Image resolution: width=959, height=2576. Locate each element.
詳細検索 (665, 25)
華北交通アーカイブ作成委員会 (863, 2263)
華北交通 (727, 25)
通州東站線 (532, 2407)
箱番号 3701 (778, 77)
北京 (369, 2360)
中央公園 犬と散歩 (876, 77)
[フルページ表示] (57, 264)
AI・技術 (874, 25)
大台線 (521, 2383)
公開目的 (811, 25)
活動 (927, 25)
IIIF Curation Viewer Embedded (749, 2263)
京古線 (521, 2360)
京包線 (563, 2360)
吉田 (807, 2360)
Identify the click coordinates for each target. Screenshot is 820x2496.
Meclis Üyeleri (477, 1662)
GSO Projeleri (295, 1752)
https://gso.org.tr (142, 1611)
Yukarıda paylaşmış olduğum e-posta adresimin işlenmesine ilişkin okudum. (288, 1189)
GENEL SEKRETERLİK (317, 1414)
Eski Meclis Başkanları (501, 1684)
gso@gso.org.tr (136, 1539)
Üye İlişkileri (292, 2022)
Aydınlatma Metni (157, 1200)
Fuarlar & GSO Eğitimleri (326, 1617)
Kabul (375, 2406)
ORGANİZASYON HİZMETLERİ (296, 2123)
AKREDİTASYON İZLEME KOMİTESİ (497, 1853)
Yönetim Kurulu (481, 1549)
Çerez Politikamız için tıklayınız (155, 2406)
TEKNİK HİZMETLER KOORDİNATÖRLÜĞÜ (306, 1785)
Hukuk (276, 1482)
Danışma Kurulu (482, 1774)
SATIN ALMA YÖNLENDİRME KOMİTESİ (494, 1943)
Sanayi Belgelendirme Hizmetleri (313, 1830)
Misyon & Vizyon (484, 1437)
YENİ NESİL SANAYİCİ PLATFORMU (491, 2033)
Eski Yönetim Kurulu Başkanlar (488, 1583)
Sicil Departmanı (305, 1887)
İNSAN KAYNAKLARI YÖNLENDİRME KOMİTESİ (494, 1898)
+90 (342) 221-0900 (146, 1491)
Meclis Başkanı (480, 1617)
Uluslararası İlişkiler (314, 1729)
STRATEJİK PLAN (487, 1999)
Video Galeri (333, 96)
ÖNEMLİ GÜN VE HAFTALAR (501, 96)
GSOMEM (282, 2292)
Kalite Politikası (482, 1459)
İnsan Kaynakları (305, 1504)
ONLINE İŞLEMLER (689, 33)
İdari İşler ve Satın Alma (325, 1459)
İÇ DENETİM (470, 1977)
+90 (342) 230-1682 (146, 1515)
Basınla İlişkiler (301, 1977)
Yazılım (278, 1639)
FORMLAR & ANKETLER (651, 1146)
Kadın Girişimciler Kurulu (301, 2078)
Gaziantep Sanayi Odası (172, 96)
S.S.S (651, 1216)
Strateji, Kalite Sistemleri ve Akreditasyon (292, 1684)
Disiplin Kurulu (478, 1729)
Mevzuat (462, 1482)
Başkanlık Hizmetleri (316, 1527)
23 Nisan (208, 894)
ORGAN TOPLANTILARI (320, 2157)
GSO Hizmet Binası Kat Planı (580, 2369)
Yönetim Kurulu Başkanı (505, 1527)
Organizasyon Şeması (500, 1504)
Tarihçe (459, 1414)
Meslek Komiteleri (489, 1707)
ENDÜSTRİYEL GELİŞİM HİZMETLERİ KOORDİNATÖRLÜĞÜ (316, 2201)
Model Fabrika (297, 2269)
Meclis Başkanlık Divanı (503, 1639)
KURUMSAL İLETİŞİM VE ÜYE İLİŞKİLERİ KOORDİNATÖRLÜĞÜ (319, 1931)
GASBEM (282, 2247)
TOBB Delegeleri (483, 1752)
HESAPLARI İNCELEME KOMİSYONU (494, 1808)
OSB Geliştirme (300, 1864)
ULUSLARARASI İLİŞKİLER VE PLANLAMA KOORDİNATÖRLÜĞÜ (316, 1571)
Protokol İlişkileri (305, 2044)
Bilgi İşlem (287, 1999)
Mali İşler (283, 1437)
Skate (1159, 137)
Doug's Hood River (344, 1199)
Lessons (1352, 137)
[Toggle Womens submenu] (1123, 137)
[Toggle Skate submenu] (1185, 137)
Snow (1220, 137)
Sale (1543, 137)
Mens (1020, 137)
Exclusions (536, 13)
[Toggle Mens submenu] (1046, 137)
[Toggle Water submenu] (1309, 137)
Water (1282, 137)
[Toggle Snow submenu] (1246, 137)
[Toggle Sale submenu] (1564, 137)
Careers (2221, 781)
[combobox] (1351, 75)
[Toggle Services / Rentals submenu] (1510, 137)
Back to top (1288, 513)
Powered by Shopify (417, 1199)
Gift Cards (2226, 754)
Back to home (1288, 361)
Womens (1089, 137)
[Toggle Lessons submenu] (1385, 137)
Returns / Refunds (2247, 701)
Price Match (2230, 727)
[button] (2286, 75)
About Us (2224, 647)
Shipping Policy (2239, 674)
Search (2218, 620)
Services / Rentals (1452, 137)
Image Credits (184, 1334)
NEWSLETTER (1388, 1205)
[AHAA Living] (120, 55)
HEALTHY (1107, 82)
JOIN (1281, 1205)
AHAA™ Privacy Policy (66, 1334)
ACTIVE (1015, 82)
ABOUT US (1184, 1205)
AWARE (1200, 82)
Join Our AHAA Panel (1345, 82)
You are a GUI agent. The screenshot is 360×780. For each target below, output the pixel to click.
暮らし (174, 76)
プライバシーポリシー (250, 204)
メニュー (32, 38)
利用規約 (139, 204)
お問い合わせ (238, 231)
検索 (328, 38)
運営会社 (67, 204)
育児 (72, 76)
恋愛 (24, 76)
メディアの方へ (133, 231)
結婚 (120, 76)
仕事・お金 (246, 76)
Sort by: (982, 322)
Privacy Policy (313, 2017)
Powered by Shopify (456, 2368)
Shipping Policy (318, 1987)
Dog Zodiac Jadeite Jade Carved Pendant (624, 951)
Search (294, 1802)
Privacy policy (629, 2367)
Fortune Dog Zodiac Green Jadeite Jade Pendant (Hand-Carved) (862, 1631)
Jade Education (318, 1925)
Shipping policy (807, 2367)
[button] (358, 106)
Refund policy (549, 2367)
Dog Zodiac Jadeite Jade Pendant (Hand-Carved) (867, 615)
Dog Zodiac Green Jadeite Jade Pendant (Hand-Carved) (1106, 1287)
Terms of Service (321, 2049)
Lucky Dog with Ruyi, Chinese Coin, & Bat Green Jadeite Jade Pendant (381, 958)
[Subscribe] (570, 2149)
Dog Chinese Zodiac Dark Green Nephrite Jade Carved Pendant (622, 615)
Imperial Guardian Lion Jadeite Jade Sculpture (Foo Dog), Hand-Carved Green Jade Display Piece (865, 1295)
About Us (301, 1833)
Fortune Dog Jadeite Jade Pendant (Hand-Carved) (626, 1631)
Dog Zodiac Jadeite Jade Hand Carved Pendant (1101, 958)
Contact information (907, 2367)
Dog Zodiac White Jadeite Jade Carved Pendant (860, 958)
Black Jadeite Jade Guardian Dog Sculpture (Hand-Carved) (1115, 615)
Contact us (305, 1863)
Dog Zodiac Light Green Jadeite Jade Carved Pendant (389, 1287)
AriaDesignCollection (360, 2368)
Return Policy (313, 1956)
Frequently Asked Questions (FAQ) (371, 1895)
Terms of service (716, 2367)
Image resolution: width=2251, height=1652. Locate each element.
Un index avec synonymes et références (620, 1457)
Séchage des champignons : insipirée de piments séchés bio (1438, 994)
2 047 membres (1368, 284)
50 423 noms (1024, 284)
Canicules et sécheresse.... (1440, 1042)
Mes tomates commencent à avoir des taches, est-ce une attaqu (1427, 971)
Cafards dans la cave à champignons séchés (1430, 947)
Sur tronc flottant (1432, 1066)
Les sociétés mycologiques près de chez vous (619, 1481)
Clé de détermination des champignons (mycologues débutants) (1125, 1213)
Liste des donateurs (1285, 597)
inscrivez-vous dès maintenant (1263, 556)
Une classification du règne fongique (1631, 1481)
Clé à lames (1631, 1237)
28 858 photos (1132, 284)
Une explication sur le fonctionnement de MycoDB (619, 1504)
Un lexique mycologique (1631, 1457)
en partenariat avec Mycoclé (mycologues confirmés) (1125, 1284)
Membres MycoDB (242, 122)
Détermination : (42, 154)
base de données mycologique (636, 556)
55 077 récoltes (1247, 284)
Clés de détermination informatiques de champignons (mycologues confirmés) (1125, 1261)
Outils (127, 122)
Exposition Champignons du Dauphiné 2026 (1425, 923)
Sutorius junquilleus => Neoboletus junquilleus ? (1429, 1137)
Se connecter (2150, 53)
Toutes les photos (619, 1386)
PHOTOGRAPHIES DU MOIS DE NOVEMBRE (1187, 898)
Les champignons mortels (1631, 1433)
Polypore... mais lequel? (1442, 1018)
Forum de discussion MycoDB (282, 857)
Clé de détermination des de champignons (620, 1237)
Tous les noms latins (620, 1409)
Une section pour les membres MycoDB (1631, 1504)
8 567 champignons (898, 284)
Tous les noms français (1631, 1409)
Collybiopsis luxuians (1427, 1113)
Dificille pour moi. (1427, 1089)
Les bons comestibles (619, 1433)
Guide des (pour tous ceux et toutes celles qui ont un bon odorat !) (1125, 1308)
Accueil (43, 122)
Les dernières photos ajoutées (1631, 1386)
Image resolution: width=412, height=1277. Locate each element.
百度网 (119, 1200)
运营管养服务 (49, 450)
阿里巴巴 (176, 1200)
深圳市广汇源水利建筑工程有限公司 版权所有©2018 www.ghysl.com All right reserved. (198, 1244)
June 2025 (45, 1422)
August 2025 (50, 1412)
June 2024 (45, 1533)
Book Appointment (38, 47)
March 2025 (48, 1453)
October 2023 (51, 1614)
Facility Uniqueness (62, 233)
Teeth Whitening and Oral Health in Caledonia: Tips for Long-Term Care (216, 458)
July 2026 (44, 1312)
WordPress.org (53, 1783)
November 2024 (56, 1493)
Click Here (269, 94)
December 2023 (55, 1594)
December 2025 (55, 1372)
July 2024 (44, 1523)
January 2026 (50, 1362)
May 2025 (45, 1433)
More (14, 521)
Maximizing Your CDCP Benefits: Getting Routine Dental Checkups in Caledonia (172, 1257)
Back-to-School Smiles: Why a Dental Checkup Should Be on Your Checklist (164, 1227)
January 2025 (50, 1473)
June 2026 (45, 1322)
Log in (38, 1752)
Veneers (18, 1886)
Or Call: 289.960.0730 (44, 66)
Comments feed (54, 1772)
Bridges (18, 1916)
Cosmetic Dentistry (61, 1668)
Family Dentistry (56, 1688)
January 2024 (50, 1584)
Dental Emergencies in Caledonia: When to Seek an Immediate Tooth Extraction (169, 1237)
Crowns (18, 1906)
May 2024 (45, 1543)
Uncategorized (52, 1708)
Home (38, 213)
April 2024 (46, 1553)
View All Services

_____

**Work item**
Using the listing above, return word for word each line from the one that has "Meslek Komiteleri (489, 1707)" through the one that has "Mens (1020, 137)", and no line outside that range.

**Answer area**
Meslek Komiteleri (489, 1707)
ENDÜSTRİYEL GELİŞİM HİZMETLERİ KOORDİNATÖRLÜĞÜ (316, 2201)
Model Fabrika (297, 2269)
Meclis Başkanlık Divanı (503, 1639)
KURUMSAL İLETİŞİM VE ÜYE İLİŞKİLERİ KOORDİNATÖRLÜĞÜ (319, 1931)
GASBEM (282, 2247)
TOBB Delegeleri (483, 1752)
HESAPLARI İNCELEME KOMİSYONU (494, 1808)
OSB Geliştirme (300, 1864)
ULUSLARARASI İLİŞKİLER VE PLANLAMA KOORDİNATÖRLÜĞÜ (316, 1571)
Protokol İlişkileri (305, 2044)
Bilgi İşlem (287, 1999)
Mali İşler (283, 1437)
Skate (1159, 137)
Doug's Hood River (344, 1199)
Lessons (1352, 137)
[Toggle Womens submenu] (1123, 137)
[Toggle Skate submenu] (1185, 137)
Snow (1220, 137)
Sale (1543, 137)
Mens (1020, 137)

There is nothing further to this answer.